Marine Le Puloch Sources,' Nation cree du lac Lubicon

Pollution des eaux En juin dernier, alors que le gouvernement du Québec annonçait que la pollution du Saint Laurent était en régression, l'organisation World Wild Fund précisait que des tonnes de produits chimiques sont versés, chaque année, dans les eaux des Grands Lacs et du fieuve. WWF accuse les gouvernements du Québec et de l'Ontario de ne rien faire pour empêcher le déversement de déchets industriels toxiques dans les égouts, Selon elle, les stations d'épuration ne sont absolument pas adaptées aux produits contenus dans les eaux usées. Ainsi, dans son bulletin de juin, WWF explique que le bassin des Grands Lacs et du Saint Laurent est sujet à des déversements de plus de 20 contaminants significatifs provenant de 30 des plus grandes stations d'épuration du Québec et de l'Ontario. Les gouvernements provinciaux investissent des sommes considérables dans leurs infrastructures d'égout, mais les stations d'épurations sont incapables d'éliminer les produits toxiques!
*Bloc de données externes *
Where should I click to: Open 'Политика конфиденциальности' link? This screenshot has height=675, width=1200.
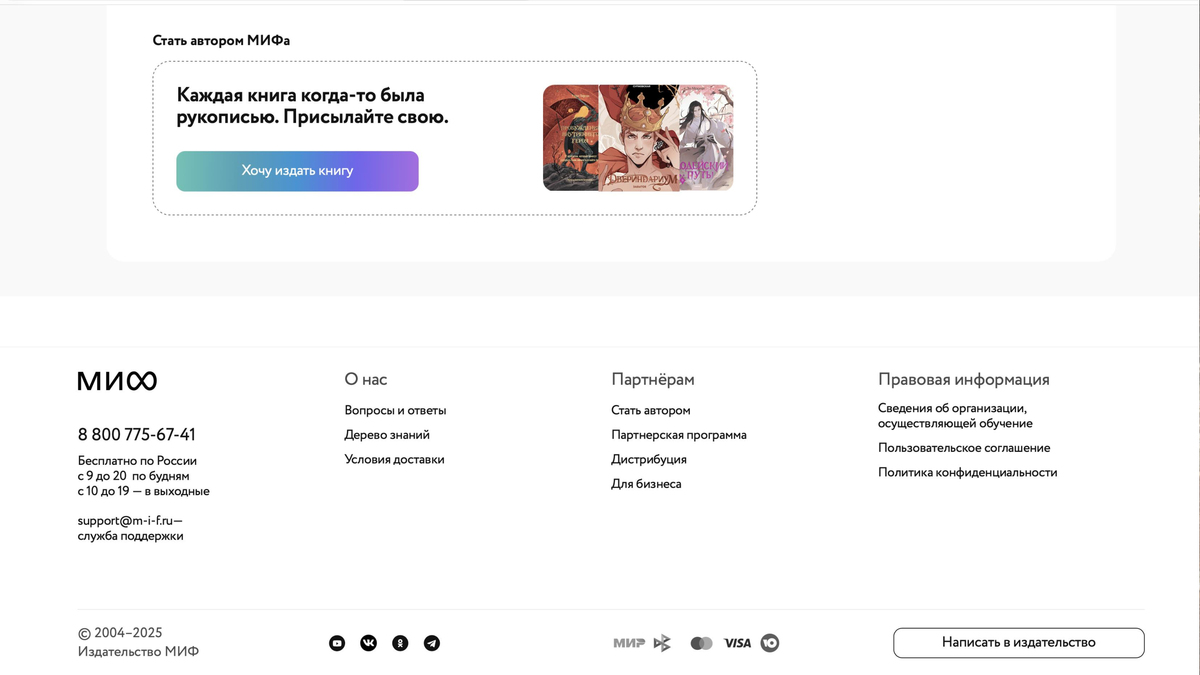pyautogui.click(x=967, y=472)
Pourtant, elles reçoivent annuellement plus de 100 tonnes de métaux, de produits chimiques industriels et de pestîcides provenant de quelques 20 000 entreprises de la région. WWF a calculé qu'environ 31 tonnes de produits toxiques étaient reversés directement dans les Grands Lacs et le Saint Laurent. 1/ demande aux gouvernements de prendre des mesures concrètes afin d'enrayer cette pollution et de préserver la faune des lacs et du fleuve ... tout au moins, celle qui n'est pas encore détruite!
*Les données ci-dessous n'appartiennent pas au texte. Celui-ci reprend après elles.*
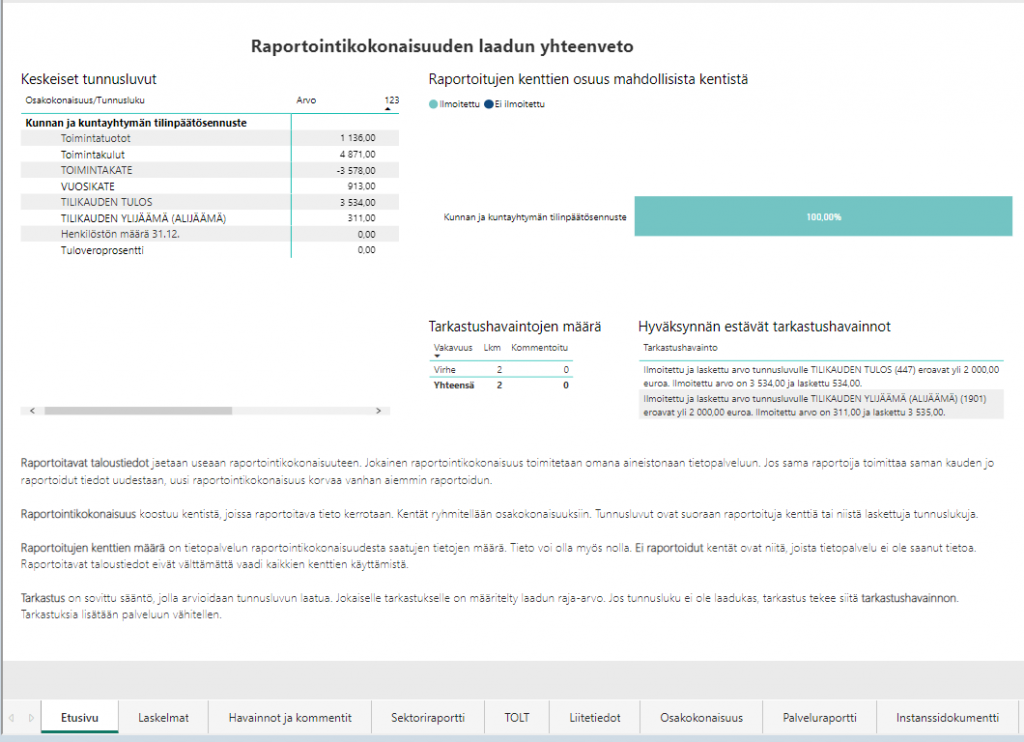The height and width of the screenshot is (742, 1024).
Task: Select the teal 100,00% bar in chart
Action: pyautogui.click(x=823, y=216)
Catastrophe écologique en perspective En novembre 1994, l'industriel canadien Robert Friedland a annoncé la découverte d'un gisement minéral extrêmement riche, à Voisey Bay, sur la côte du labrador. Cette nouvelle a immédiatement provoqué une hystérie générale parmi les compagnies minières qui revendiquent toutes un droit de concession. Un vaste programme d'exploitation est déjà mis en place. Cet endroit s'appelle en fait Eimish ; il est situé à 75 km au nord de la communauté innu de Davis Inlet et fait partie du Nitassinan, territoire traditionnel des Innuat. L'exploitation de ce site constituera une catastrophe écologique pour cette région encore sauvage et une tragédie culturelle pour le peuple innu, déjà victime de nombreuses agressions. Nous consacrerons un article détaillé à cet événement dans un prochain dossier.